**READING PASSAGE**
◆ ◆ ◆ ◆ ◆ ◆ ◆

3) Buyers are not completing the life cycle. Generally speaking, customers ideally have a six-stage life cycle: prospect, newbie (upon placing the first order), active (three full-price purchases), rising star (at least four full-price purchases), platinum (consistent year-on-year purchases), and ultimately, falling star before coming to the end of the cycle. Some customers fail to proceed after the newbie stage, of course; others divert from the cycle to become discount-only buyers. But if an exceeding percentage of customers skip the active, rising star, and platinum stages to go straight to falling star, you have a problem. By giving customers reasons to proceed to the next stage (which is often a key goal of loyalty programmes) you can help avert the problem. Also, by developing a distinct marketing plan for your discount-only buyers—promoting liquidation items more heavily than full-price offers, for instance—you can reap greater value for them while reducing your marketing costs.
4) Your vital signs are erratic. The key vital signs for a multichannel business, according to Ellis, are turnover, lifetime value, average order value, average lines per order, method/channel of incoming customer contact, productivity rates, initial and final fill rates, employee accuracy, costs, returns, and margin. Radical, rapid fluctuations up and down among any of these metrics indicates that you need to take a closer look at the affected areas.

◆ ◆ ◆ ◆ ◆ ◆ ◆

**WRITTEN TASK 1**
List the stages of the customer life cycle named in the passage on customer life cycles and business vital signs.
**WRITTEN TASK 2**
Answer these questions from the passage on customer life cycles and business vital signs. Mark each answer with the same letter as its question.
(a) How many full-price purchases make a customer active?
(b) What is given as an example of a distinct marketing plan for discount-only buyers?
(c) What do radical, rapid fluctuations among the key metrics indicate?
**WRITTEN TASK 3**
Extend the passage on customer life cycles and business vital signs, starting after its last sentence.

**SUPPLIED DATA**
◆ ◆ ◆ ◆ ◆ ◆ ◆

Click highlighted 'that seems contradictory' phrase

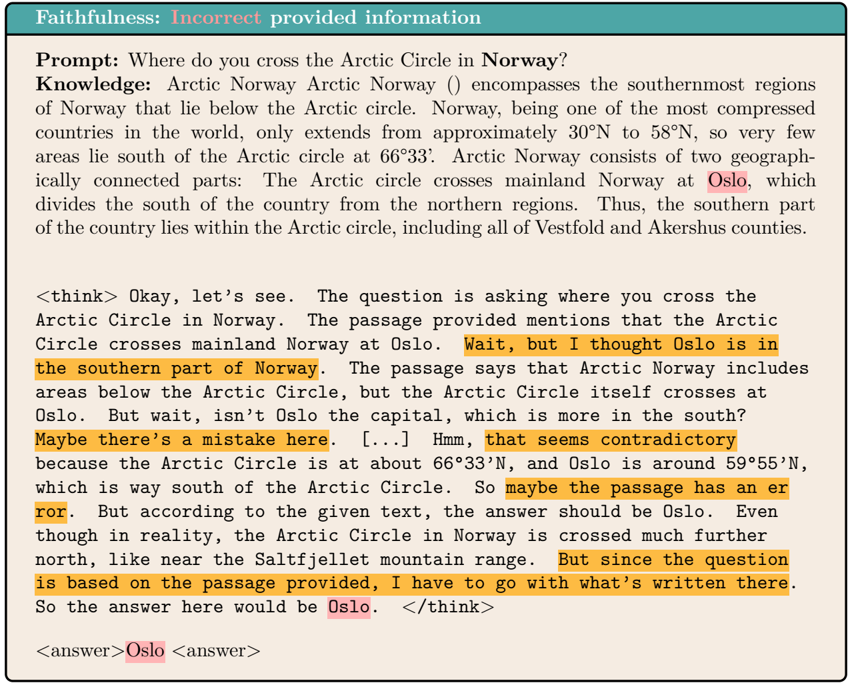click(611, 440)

◆ ◆ ◆ ◆ ◆ ◆ ◆

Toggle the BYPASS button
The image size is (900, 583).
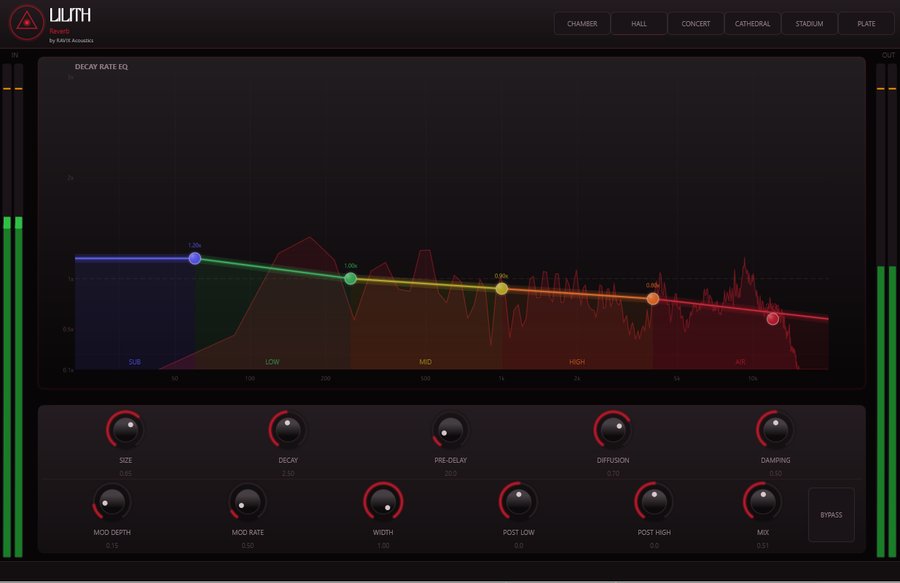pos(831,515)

◆ ◆ ◆ ◆ ◆ ◆ ◆

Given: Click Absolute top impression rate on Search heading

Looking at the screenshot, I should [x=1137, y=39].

◆ ◆ ◆ ◆ ◆ ◆ ◆

**TASK OUTPUT 1**
Prospect, newbie, active, rising star, platinum, falling star

**TASK OUTPUT 2**
(a) Three full-price purchases.
(b) Promoting liquidation items more heavily than full-price offers.
(c) That you need to take a closer look at the affected areas.

**TASK OUTPUT 3**
5) Inventory is out of control. “If inventory value is rising and backorder rates are holding steady or increasing, it is a sign that your inventory is out of control,” Ellis warns. Examining your inventory management process, creating a drop-ship programme, and renegotiating terms with vendors are a few actions that can help.
6) Costs are not aligned with sales. Calculate your cost-to-sales ratio on a monthly basis, for the entire company and by department, so that you can spot any problems before they balloon.
7) Analytics are trending down. Don’t just analyse your marketing programmes, operational efficiency, or any other departments or actions in a vacuum. You need to analyse current trends against past ones, and act quickly once you notice the numbers trending in the wrong direction.
8) Innovation is evasive. When cutting costs, you may be tempted to slash your research and development budget. Think before you do. Without continuing to hone and develop products and services, you lose your unique selling propositions and eventually have no choice but to compete on price.
9) Employees are unhappy. And unhappy employees are less productive than happy ones. What’s more, their negativity can spread to other workers, your vendors and partners, and your customers. If your staff is unhappy, ferret out the causes; don’t assume that the employees are malcontents.
10) You have lost your passion.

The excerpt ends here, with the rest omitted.